Celaá abre la puerta a rebajar más la exigencia en la escuela

La selectividad será más sencilla, las prácticas de FP se reducirán al mínimo, se adaptarán contenidos y habrá profesores sin máster

El curso ha empezado en toda España y los colegios han abierto cumpliendo los protocolos sanitarios previstos. Con eso, «el objetivo está cumplido», dijo ayer la ministra de Educación, Isabel Celaá. Ahora queda por ver cómo se desarrolla. Sobre todo en algunas comunidades autónomas como Madrid, donde el ministro de Sanidad, Salvador Illa, ya ha dicho que «vienen semanas duras». A día de hoy, el 99,3% de las aulas «funcionan con normalidad» y 2.852 aulas están confinadas (0,73%).

La idea es mantener los colegios abiertos todo el curso académico pero, a la vista de un posible empeoramiento de la situación epidemiológica, las comunidades autónomas, junto con los ministros de Sanidad y Educación, abordaron ayer la necesidad de hacer adaptaciones o algunos cambios que abrirían la puerta a una rebaja de la exigencia, como ocurrió el curso pasado, si la situación lo requiriera.
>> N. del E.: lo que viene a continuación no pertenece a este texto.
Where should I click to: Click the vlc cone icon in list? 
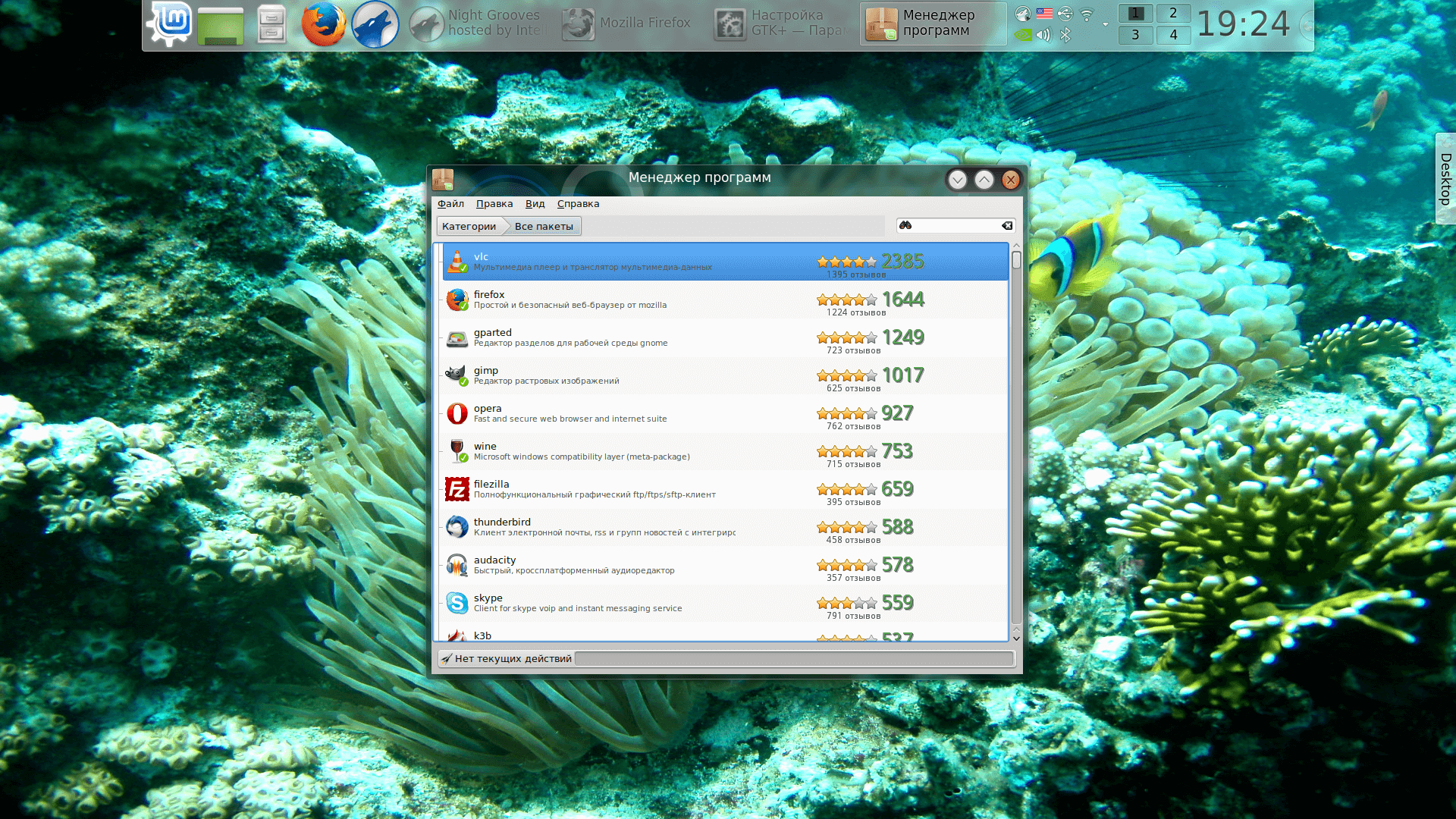[x=457, y=262]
De momento, la ministra de Educación ha anunciado que se va a aprobar una orden ministerial que supondrá una adaptación de la EVAU/EBAU o selectividad siguiendo el modelo similar al que se aplicó el curso pasado, en que se dio a los alumnos más opciones de respuesta en los exámenes para adaptarse a la situación extraordinaria. Y es que «los estudiantes de 2º de Bachillerato siempre comienzan este nivel con especial inquietud por su futuro y en este curso necesitan el mayor grado de certeza para programar sus actividades», manifestó ijo la ministra.
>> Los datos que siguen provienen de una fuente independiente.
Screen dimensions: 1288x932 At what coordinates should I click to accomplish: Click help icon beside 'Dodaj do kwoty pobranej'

Además, la duración de las prácticas en la FP se reducirán al mínimo establecido por ley, que es de 220 horas, y muchas se resolverán presentando un trabajo, lo que se conoce como «proyecto». Con esta fórmula no será necesario que una empresa firme las prácticas a los estudiantes. Es decir, se hará lo mismo que el curso pasado.
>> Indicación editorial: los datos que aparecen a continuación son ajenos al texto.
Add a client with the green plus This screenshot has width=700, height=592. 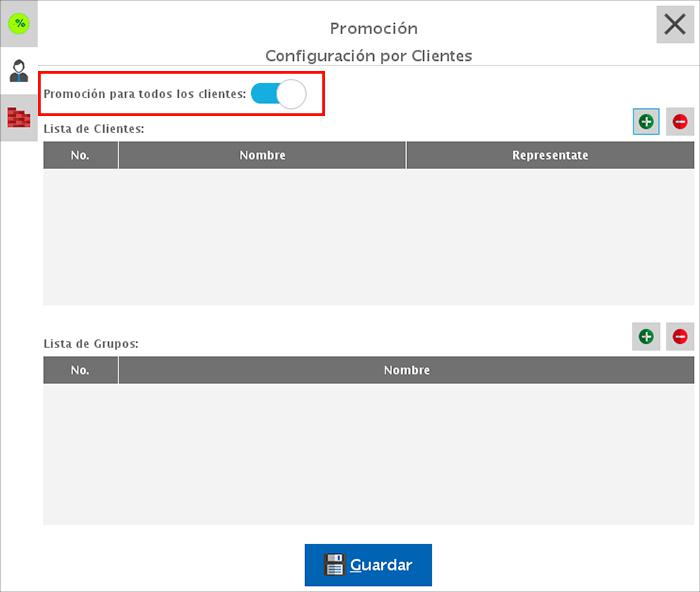646,122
Mientras, la pandemia está generando un volumen de contratación de interinos inédito hasta el punto de que las listas de algunas especialidades se están acabando sin posibilidad de encontrar profesores que impartan clase. Si esta circunstancia ocurriera ahora se podrá contratar a docentes sin necesidad de tener el máster que habilita para dar clase (suelen durar entre uno o dos años). La propuesta, sin embargo, no ha sido muy bien recibida por sindicatos como CSIF, que considera que, con medidas como ésta, «se va a provocar un deterioro de la calidad de la enseñanza tras la pandemia por la falta de previsión del Gobierno y de las comunidades autónomas». «El ejercicio de la docencia requiere unos conocimientos acreditados, por lo que rebajar los requisitos no parece la mejor solución. Rechazamos que se pretenda dar entrada a personal no preparado», dicen. A todo esto se suma una adaptación del currículo porque los docentes ya están viendo que va a ser más complicado que otros cursos dar todo el programa completo a los alumnos. De este modo, al igual que en junio pasado se adaptaron las programaciones didácticas y se recuperaron los aprendizajes imprescindibles, «se van a llevar a cabo cambios normativos que permitan adaptar las programaciones didácticas para hacerlo todo mucho más ágil», dijo la ministra. La presidenta de la Comunidad de Madrid, Isabel Díaz Ayuso, llegó a plantear que se aparcaran algunas asignaturas para dar «las fundamentales» en un momento como el actual.

Habría así ajustes a la baja en los niveles de exigencia. La alternativa para algunos expertos pasa por «reducir la extensión de los programas y aumentar a la vez su dominio. Es lo que se llama “aprendizajes profundos” que están siendo adoptados por los países de alto rendimiento. Hay que huir de esas soluciones simples que perjudican a los alumnos socialmente desfavorecidos», asegura Francisco López Rupérez, director de la Cátedra de Políticas Educativas de la Universidad Camilo José Cela.